Eu pessoalmente acredito ser imprescindível começarmos a imunofenotipar os linfomas em T ou B . Só poderemos tratar corretamente os linfomas se conhecermos a doença e o conhecimento dos linfomas obrigatoriamente passa pela patologia molecular.

 

Ana Luisa

 

 

Mastocitoma canino: sistemas de classificação histopatológica

 

O mastocitoma é umas das neoplasias  cutâneas mais comuns do cão, correspondendo em alguns estudos  a cerca de 20% de todas as neoplasias cutâneas no cão. O comportamento biológico é variável, podendo ocorrer como pequenas lesões localizadas que são curadas pela excisão completa até  neoplasias malignas fatais de comportamento agressivo com metástases generalizadas. O diagnóstico de mastocitoma pode ser  obtido através da citologia mas a  histopatologia é o método de escolha para a graduação dos tumores. Existem  alguns sistemas de graduação em uso.O sistema mais amplamente empregado é o Patnaik, onde as lesões de baixo grau são grau I e as mais malignas são graduadas como III. Este sistema tem mostrado problemas na classificação , não separando claramente as lesões de acordo com seu potencial maligno .

Muitos estudos estão sendo desenvolvidos  na tentativa de definição dos melhores critérios diagnósticos e prognósticos para os mastocitomas caninos,  e o índice mitótico tem sido um marcador prognóstico confiável .Vários índices mitóticos foram propostos como  cut-off,  a maioria  girando em torno de um índice entre 5-7 mitoses por 10 campos de grande aumento(CGA).

Recentemente  foi publicado um  estudo multiinstitucional  envolvendo 28 patologistas veterinários sobre graduação e evolução clínica dos mastocitomas caninos .Neste estudo observou-se uma concordância  de classificação de 75% entre os patologistas para os mastocitomas grau III.Esta concordância foi menor que 64% para os de grau I e II, com significativa variação entre observador Notou-se também uma tendência dos patologistas a classificar com maior frequência o grau II,  grau  intermediário de pouco valor prognostico para o clínico.A partir destes dados ,  foi proposto um outro sistema de graduação de  apenas duas categorias, baixo e alto grau, para separar claramente as lesões   de menor  das de maior potencial maligno. Além dos critérios qualitativos do sistema de Patnaik, pela primeira vez foram estabelecidos critérios quantitativos para um tumor ser classificado como de alto grau:

-7 ou mais mitose/10 CGA;

-3 ou mais células multinucleadas/10 CGA

-3 ou mais núcleos bizarros/10 CGA

-Cariomegalia ( 10% dos núcleos  em pelo menos 2 campos)
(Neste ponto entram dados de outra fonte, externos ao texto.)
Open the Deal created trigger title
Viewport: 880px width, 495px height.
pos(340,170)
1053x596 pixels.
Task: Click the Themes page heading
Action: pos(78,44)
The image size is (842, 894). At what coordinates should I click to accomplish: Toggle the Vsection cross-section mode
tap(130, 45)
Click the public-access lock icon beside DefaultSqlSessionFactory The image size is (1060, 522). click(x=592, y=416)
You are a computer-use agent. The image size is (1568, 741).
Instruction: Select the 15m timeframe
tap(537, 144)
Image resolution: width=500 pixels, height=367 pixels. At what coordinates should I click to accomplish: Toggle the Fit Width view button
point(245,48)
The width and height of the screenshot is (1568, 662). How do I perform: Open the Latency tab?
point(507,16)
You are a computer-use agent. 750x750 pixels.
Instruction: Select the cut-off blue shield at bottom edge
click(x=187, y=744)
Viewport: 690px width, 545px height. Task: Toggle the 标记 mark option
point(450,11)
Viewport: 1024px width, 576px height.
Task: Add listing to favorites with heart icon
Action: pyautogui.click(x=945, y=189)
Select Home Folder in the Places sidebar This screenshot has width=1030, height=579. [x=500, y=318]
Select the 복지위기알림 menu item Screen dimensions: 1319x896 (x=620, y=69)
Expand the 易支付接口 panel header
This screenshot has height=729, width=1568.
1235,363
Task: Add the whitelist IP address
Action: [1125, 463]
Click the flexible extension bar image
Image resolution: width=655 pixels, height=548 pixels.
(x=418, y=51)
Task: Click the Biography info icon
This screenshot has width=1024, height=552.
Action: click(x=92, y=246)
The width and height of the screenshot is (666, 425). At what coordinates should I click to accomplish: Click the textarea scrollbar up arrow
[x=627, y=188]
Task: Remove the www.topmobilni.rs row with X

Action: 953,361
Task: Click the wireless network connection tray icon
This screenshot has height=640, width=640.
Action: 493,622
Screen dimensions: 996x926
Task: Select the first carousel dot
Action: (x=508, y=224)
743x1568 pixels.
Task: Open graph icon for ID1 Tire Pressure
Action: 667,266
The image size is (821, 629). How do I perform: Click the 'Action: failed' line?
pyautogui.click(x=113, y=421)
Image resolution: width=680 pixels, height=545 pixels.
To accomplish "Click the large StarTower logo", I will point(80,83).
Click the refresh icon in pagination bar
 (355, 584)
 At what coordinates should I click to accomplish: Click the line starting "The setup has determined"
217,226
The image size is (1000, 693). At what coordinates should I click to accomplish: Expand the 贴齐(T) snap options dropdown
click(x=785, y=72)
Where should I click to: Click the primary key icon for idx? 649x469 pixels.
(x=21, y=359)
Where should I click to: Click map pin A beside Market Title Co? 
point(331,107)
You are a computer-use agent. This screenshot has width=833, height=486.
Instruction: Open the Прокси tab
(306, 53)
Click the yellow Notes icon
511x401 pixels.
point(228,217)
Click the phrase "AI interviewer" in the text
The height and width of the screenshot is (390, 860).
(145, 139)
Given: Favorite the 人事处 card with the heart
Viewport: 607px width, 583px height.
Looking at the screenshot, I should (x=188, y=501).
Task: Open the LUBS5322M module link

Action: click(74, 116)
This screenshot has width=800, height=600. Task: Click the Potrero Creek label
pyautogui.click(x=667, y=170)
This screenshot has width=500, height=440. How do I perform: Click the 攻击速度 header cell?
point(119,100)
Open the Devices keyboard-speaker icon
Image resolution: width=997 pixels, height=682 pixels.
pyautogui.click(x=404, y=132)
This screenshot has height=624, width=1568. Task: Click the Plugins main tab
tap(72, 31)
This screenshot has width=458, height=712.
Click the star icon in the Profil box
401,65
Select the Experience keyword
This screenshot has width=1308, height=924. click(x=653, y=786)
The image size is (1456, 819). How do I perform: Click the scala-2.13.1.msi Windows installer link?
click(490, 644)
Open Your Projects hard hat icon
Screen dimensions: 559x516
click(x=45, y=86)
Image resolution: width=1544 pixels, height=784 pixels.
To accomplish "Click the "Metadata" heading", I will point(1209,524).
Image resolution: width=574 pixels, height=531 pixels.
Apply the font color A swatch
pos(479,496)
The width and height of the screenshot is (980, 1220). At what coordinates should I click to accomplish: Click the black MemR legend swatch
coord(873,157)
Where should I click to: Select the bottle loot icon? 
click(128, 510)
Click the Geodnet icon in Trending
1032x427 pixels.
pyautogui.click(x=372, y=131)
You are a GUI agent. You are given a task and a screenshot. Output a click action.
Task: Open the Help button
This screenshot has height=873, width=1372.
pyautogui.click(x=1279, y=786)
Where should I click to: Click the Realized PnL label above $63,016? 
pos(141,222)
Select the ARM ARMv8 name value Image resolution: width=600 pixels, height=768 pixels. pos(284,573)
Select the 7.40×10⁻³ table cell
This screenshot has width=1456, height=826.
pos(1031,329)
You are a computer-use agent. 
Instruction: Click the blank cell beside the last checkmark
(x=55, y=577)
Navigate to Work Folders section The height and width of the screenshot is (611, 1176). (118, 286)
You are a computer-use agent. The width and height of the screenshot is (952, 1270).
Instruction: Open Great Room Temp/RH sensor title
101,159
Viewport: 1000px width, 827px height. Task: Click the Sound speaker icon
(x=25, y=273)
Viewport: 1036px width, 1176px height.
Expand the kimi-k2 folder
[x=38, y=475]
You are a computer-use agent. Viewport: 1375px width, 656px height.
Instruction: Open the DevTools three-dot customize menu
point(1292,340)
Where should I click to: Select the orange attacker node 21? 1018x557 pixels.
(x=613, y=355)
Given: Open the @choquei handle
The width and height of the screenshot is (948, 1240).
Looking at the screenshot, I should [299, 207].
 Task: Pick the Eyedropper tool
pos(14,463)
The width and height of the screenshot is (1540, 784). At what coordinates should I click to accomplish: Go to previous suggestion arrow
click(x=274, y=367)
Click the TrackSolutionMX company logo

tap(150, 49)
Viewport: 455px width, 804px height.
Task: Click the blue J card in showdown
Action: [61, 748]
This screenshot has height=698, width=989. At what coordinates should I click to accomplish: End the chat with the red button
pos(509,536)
A lesão deve ser avaliada nos campos de maior atipia e índice mitótico

Com este novo sistema, as lesões malignas foram separadas claramente das de baixo potencial maligno.Neste estudo os tumores de alto grau estão  associados a metástases precoces e desenvolvimento de novos tumores com sobrevida média de 4 meses ou menos enquanto que nos de baixo grau a sobrevida   é de 2 anos ou mais.

O LabPath, , em concordância com o “ I Consenso clínico, cirúrgico e patológico sobre mastocitomas caninos “, realizado pela UNESP, campus de Jaboticabal em 2012,passou  a adotar os dois sistemas de graduação para os mastocitomas caninos, o de Patnaik com graus de 1 a 3 e o novo sistema designado como de Kiupel por ser o nome do autor principal. O tempo irá dizer se este novo sistema será aceito e se será útil como uma ferramenta diagnóstica e prognóstica.

 

Ref: . Proposal of a 2-tier histologic grading system for canine cutaneous mast cell tumors to more accurately predict biological behavior. Kiupel M, Webster JD, Bailey KL, Best S, DeLay J, Detrisac CJ, Fitzgerald SD, Gamble D, Ginn PE, Goldschmidt MH, Hendrick MJ, Howerth EW, Janovitz EB, Langohr I et al. Vet Pathol. 2011 Jan;48(1):147-55.